研究課題/領域番号 |
19K11975
|
研究機関 | 大同大学 |
研究代表者 |
柘植 覚 大同大学, 情報学部, 教授 (00325250)
|
研究期間 (年度) |
2019-04-01 – 2023-03-31
|
キーワード | 話者認識 / バイオメトリクス認証 / 個人認証 / 人工音声 |
研究実績の概要 |
未来に到達するIoT(Internet of Things)時代におけるセキュリティ強化として生体情報を用いた個人認証が注目されている。特に、音声による個人認証(話者認識)は利便性が高く有効な個人認証方法の一つであると言える。しかし、音声合成技術の飛躍的な進歩により人工音声による話者認識器詐称が危惧されている。本研究では、人工音声による話者認識機器詐称の対策手法に関し研究を進める。申請期間内に日本語の人工音声コーパスを作成し申請期間終了時に一般公開する。人工音声による話者認識器詐称を対策方法の高精度化を進めるため、人工音声と実音声の相違点を明確にするとともに、人工音声による話者認識器詐称の対策手法に関して、特徴量空間の観点および判別モデルの観点で研究を進め、高精度な詐称防止方法を確立させる。 2020年度において、人工音声作成方法の検討として、フリーソフトウェアYukarinを用いた。前年度までに行っていた他の3種類の人工音声作成方法とともに、人工音声・実音声識別実験および話者認識実験を行った。人工音声・実音声の新たな識別方法として、深層学習による人工音声・実音声識別手法の検討を行った。 2020年度における話者認識実験により、人工音声が話者認識器を詐称することが可能であることを明確にし、実音声・人工音声識別実験をi-vectorを用いた深層学習による話者識別器を構築し、実施した。
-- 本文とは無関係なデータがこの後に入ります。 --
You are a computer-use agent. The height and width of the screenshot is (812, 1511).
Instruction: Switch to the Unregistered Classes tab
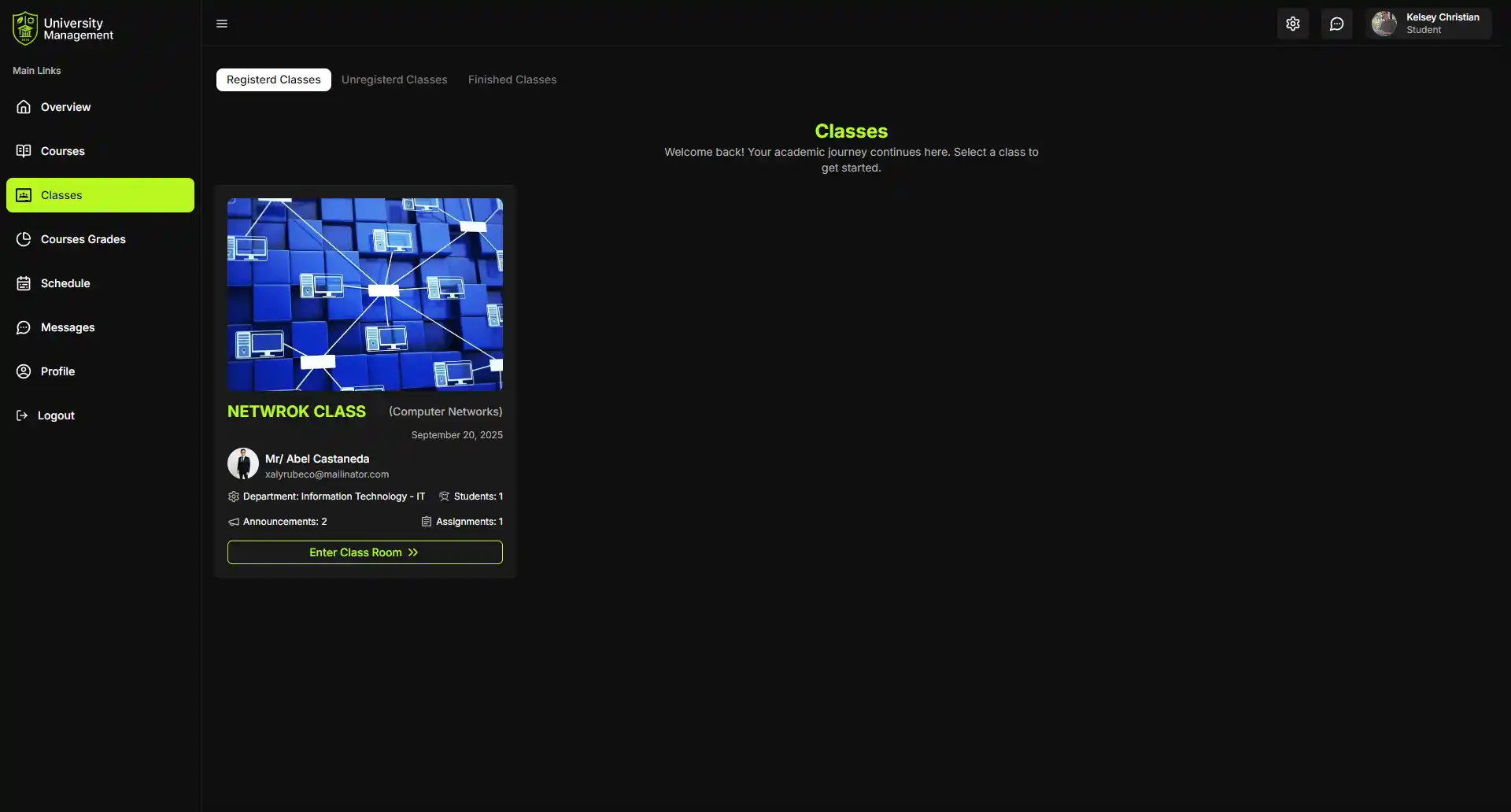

結果より、学習に用いた人工音声作成手法に対しては、高精度に人工音声の識別が可能であったが、未知の人工音声に作成手法に対しては識別性能が大幅に劣化することがわかった。
|
現在までの達成度 (区分) |
現在までの達成度 (区分)
3: やや遅れている
理由
2019年度において、日本音響学会により構築された「新聞記事読み上げ音声コーパス」に対し、声質変換方式である「統計的声質変換方式」およびテキスト音声合成方式である「隠れマルコフモデルに基づく統計的パラメトリック音声合成方式」を用い人工音声コーパスを構築する予定であったが、人工音声作成に適した話者グループ、話者数、発声などの検討に時間がかかったうえ、「統計的声質変換方式」、「隠れマルコフモデルに基づく統計的パラメトリック音声合成方式」以外の人工音声作成法を先に検討したため、予定した全人工音声データの作成に至らなかった。英語人工音声データベースに対する話者認識実験を行い、詐称可能性が高い人工音声を特定する検討を行ったが、詳細な分析を行えていない。 2020年度において、2019年度に実施予定であった3種類の人工音声作成手法を用いた人工音声作成を優先的に行ったため、詳細な実験結果の分析が行えていない。
|
今後の研究の推進方策 |
2021年度は、前年度までに作成した人工音声データベースを用いた高精度な人工音声・実音声識別手法および人工音声が含まれる場合においても頑健な話者認識が可能な手法の検討を行う。両手法とも、深層学習に基づく手法を取り入れる予定であり、2020年度におていも取り掛かりつつある。深層学習を効率的、高速に実施するため、2020年度で高性能な計算機を購入したため、2021年度では効率的に実施できる予定である。 深層学習に用いる手法は、画像識別で有効な手法として標準的になっているResNetに基づく手法を行う予定である。そのResNetの評価関数に複数の深層距離学習を組み合わせることにより、人工音声・実音声識別に有効な距離空間を検討するとともに、人工音声が詐称データとして使用された場合においても、本人と認識しない話者認識器を構築する。
|
次年度使用額が生じた理由 |
2019年度に次年度繰越が生じたものを2020年度で使用不可能であったため、2021年度に繰越が生じた。また、2019年度、2020年度ともに新型コロナウイルスが蔓延したため、国際会議出席などがままならず、旅費に充てていた額が使用できなかった。 2021年度は、遅れている話者認識実験を高速に効率よく実施するために、新たに高精度の計算機を購入する。また、出張などは困難であるが、積極的に国際会議に投稿、参加を行い、研究内容を発表する予定である。